Gal groans against a pillow, “never to introduce that woman to my mother. I think they’d burn the galaxy together.”
I nearly laugh out loud at his obliviousness, but a sudden crumpling of his expression gives me pause. I sit hesitantly on the edge of the bed as Gal starts to curl in on himself. “What’s up?”
He closes his eyes, trying to bury his face into the pillow. “Not important.”
“Hey, no. You don’t get to lie to me anymore.” I reach over and try tugging the pillow away. “You’re…totally out of lies—give me that,” I snarl as Gal tries to yank the second pillow over to replace the first.
“Fine,” he huffs, relinquishing both. He rolls onto his back, scrubbing his palms over his eyes. “I was thinking about my mother. And about how she came to the throne.”
That’d do it. In the end, Iva emp-Umber bore the true blood of the Umber line, but she wasn’t the eldest heir. Iva was sixteen years old and still shadowed, running trade empires at the knee of the Bahren System governor, when her older sister Ximena turned eighteen, revealed herself to the galaxy, and began the succession process. Ximena never suspected there might be another Umber heir waiting to step in, and two years into her developing reign, her guard was down.
Iva could have chosen differently. She’d retain her emp-Umber name and its many privileges for the rest of her days. In a different life, maybe that would have been enough for her. Iva could have been content playing backup to Ximena in the tenuous time between the start of the empress’s reign and the day her heir came of age and began to share power with her. There were so many other ways she could have served her empire.
But to an Umber mind, the empire wasn’t hers yet, and that had to be corrected.

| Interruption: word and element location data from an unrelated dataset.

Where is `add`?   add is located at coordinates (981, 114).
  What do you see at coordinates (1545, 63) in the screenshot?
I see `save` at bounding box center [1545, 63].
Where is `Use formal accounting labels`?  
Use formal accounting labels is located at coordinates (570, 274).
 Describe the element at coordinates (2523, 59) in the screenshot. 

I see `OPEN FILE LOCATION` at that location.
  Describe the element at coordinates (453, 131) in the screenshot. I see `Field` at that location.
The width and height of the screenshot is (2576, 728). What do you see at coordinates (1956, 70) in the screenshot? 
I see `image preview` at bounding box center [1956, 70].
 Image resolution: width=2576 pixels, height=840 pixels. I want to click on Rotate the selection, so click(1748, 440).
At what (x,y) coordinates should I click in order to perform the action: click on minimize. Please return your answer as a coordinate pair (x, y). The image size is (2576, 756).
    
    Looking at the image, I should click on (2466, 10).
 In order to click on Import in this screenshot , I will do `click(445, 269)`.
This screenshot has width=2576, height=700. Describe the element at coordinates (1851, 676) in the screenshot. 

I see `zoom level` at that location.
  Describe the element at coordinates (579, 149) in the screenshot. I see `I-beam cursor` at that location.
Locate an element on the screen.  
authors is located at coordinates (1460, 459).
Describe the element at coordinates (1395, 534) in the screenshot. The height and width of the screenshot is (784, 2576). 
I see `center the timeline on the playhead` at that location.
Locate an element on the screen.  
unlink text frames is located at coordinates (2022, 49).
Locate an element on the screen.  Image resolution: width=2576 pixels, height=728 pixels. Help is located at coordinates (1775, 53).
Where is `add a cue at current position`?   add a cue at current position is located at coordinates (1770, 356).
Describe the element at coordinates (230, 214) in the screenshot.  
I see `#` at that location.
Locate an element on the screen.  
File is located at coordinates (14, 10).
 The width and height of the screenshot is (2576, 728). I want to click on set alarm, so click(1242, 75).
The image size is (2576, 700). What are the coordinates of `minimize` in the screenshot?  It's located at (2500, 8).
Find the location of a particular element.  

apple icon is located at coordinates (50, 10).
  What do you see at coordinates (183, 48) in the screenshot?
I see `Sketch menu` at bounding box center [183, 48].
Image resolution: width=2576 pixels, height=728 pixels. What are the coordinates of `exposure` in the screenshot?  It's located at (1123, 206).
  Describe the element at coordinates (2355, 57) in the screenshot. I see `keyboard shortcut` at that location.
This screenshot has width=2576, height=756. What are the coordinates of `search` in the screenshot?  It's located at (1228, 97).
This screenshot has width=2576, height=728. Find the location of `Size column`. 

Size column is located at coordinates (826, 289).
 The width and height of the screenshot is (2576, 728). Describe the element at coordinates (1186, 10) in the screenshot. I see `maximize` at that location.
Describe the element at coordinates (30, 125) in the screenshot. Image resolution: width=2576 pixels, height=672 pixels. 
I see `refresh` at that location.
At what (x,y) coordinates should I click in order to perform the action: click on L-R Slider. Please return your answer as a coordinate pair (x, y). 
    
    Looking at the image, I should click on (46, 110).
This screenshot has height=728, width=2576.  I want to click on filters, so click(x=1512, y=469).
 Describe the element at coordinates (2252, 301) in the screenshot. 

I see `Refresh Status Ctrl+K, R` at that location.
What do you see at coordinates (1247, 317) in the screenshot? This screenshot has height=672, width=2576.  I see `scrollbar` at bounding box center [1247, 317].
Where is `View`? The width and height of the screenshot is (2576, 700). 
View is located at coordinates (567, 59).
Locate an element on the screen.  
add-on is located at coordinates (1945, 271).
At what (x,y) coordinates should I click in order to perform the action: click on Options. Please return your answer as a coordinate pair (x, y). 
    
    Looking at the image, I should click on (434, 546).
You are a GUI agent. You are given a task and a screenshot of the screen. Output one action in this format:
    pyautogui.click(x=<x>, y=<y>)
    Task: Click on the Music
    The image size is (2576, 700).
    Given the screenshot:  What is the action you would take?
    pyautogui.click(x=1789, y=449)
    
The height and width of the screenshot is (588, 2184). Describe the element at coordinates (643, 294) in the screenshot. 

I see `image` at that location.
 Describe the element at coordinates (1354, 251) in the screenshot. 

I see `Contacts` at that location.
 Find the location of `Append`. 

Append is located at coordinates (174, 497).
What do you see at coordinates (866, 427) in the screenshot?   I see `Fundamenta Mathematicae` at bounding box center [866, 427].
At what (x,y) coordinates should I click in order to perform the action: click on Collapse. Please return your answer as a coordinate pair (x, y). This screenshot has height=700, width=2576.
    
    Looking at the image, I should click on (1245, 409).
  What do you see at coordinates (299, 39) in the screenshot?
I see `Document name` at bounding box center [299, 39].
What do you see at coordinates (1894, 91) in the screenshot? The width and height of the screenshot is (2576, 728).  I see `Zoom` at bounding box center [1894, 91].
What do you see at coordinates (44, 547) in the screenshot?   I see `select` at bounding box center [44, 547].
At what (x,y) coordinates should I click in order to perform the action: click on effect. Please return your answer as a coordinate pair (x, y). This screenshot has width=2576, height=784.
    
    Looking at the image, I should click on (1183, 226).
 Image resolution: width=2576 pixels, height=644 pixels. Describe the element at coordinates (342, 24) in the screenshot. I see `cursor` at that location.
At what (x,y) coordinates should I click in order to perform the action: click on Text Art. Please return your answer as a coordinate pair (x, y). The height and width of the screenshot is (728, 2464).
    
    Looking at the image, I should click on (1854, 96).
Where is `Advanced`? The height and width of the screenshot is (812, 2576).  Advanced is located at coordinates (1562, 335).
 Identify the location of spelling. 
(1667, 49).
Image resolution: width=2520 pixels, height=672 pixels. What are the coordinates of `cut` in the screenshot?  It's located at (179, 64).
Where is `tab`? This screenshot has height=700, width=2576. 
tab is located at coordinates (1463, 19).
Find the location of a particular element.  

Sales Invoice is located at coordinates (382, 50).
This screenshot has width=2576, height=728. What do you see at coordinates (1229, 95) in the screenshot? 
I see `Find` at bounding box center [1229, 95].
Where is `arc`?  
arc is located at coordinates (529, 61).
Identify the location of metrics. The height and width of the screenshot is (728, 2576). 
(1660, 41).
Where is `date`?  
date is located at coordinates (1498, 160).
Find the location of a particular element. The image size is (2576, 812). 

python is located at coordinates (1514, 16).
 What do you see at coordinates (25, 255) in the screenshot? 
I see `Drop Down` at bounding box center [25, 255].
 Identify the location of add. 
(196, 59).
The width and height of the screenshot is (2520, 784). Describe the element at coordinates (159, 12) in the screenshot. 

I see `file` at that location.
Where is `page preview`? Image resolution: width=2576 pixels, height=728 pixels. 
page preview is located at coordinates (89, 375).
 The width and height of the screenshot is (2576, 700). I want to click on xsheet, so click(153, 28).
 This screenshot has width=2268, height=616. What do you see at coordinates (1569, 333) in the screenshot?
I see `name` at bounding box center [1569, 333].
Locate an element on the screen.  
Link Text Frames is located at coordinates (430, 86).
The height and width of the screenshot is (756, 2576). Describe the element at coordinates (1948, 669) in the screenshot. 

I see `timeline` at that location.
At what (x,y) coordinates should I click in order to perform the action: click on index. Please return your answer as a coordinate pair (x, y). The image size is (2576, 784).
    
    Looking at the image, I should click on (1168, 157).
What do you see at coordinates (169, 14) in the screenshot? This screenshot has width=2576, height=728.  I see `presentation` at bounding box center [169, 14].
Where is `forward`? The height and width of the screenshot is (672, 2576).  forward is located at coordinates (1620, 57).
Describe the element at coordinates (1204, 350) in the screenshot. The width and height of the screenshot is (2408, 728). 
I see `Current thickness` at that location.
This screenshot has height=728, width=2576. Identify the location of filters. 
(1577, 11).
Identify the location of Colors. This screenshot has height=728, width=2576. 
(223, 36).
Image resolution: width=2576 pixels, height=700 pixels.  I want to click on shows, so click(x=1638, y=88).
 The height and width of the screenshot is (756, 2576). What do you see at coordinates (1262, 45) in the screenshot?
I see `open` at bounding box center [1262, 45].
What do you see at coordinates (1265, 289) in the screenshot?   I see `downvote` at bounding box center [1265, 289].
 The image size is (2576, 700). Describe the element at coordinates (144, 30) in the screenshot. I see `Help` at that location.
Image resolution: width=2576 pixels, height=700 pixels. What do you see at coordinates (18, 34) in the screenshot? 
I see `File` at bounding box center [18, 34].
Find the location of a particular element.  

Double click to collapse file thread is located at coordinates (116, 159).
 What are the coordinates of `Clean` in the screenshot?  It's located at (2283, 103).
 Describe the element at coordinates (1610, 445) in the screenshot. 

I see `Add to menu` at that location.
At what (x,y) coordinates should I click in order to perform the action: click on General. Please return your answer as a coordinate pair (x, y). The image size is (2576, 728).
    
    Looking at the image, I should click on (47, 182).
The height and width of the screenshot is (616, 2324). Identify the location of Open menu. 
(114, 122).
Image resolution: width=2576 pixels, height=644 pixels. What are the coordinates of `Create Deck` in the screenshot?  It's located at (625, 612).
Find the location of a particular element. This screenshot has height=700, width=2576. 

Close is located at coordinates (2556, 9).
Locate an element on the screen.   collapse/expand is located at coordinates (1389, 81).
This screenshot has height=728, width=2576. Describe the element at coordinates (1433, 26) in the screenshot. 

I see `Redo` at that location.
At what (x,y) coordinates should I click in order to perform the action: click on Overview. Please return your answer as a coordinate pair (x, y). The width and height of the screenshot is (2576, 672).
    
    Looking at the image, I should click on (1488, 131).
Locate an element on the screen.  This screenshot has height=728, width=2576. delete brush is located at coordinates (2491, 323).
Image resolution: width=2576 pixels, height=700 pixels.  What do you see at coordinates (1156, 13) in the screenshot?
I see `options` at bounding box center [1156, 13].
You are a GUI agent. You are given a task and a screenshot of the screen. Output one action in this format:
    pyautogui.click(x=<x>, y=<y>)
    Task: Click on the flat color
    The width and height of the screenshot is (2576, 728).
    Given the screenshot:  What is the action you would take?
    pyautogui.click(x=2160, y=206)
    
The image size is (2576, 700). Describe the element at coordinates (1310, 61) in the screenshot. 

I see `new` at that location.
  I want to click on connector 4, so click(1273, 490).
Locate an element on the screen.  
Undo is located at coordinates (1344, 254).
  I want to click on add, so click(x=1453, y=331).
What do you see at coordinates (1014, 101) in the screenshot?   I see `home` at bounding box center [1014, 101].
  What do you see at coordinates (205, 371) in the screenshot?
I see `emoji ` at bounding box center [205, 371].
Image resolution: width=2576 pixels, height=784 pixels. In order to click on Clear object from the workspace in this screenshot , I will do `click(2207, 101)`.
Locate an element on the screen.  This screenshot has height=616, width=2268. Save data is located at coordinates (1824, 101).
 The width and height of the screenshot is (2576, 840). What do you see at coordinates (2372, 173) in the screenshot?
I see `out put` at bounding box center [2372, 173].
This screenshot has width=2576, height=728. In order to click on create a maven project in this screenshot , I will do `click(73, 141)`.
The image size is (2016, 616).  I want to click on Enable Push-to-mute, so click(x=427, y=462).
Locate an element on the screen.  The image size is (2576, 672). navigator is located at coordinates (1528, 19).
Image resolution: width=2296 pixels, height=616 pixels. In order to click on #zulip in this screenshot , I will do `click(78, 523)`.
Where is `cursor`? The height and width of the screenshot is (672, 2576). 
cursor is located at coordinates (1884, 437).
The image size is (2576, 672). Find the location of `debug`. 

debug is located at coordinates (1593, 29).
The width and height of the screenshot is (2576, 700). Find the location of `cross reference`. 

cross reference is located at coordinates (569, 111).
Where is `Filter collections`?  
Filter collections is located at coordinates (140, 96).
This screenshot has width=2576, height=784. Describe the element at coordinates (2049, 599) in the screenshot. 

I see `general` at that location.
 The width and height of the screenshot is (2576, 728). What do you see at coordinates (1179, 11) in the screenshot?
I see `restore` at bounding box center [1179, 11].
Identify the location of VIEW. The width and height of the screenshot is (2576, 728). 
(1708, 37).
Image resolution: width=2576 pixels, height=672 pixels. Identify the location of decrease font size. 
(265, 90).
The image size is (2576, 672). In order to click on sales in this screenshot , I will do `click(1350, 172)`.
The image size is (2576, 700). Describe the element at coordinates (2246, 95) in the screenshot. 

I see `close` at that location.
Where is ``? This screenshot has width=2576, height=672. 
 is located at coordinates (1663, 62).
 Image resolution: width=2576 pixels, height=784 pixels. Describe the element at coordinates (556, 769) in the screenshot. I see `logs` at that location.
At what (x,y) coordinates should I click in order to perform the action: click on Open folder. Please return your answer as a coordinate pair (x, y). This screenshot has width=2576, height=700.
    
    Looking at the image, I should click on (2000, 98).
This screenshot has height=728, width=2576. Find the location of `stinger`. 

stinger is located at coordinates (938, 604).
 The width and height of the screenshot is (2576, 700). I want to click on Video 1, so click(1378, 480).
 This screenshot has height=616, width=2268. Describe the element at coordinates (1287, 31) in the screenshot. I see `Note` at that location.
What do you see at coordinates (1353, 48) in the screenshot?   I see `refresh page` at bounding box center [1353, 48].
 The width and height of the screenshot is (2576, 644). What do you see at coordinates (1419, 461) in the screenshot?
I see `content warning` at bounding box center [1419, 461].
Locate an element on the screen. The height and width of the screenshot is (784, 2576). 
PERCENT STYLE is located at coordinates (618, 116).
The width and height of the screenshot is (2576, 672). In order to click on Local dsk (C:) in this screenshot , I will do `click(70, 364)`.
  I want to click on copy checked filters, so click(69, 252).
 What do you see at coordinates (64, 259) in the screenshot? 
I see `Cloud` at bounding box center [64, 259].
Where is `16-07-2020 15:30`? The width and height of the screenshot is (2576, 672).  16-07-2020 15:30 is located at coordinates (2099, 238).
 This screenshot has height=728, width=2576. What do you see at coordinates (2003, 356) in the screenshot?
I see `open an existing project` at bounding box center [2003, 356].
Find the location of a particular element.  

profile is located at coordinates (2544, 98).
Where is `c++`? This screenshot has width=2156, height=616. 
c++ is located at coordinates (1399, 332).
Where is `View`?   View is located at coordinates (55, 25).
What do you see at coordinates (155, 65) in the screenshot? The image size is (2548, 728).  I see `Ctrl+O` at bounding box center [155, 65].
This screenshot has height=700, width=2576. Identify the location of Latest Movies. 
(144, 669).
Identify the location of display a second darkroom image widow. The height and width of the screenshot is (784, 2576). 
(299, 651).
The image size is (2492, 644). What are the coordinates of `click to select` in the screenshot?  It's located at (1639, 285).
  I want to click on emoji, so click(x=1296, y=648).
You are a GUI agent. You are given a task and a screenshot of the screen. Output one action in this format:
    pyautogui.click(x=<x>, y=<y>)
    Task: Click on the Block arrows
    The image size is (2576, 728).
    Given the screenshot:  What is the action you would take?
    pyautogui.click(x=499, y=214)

When Ximena began to consider marriage alliances, Iva saw her opportunity to prove her right to the throne—to prove her blood ran stronger than her sister’s. She disguised herself among the young nobles vying for her sister’s hand. Managed to get a moment alone with Ximena. Needed no more than a moment to carve her sister’s throat open in the heart of the citadel.
Iva cloistered herself in the Imperial Seat for a week, turned eighteen, and claimed her bloodright. And unlike her sister, she wasted no time finding a match. Yltrast sys-Gordan, a governor’s son standing to inherit one of the most critical interior systems, was among Ximena’s candidates. Rumors whispered that Iva had confided her identity to him before she slew her sister, and he helped arrange the circumstances. Some even suggested that it might be a love match.
Iva’s ascension was ruthless. Calculated. Effective. Decisive. And now I’m starting to understand exactly what’s eating at Gal.
Because everything his mother did, she did to establish her bloodright. She did it to secure her rule. And like any good ruler, Iva emp-Umber knows her rule doesn’t end with her time on the throne. An empress can hold the empire in her hands for only a few decades.
A dynasty can hold it forever.
In a way, everything Iva did, she did for Gal too. He’s part of her unshakable rule, born a scarce two years after his mother killed her sister and began her succession. Iva carved him a legacy.
Now Gal has to live up to it.
When he uncovers his eyes, they latch onto the worrisome stains and cracks that scatter across the ceiling. Gal’s expression tightens. “I…I know I’m not like them. Not enough. And I know that’s going to be a problem soon. When they find out I ran—”
“You had to,” I say automatically, but he stiffens, and I know it wasn’t the right thing to tell him.
Gal heaves in a deep breath, his brow furrowing. “Even with the bloodright, my rule’s not…It’s not…I have to be better than this. Better than running and hiding and sneaking back into my empire’s bounds. Blood only earns so much.” He swallows, his eyes darting back and forth across the patterns that cheapen our new digs. “I’m scared, Ettian. Scared of what it might take.”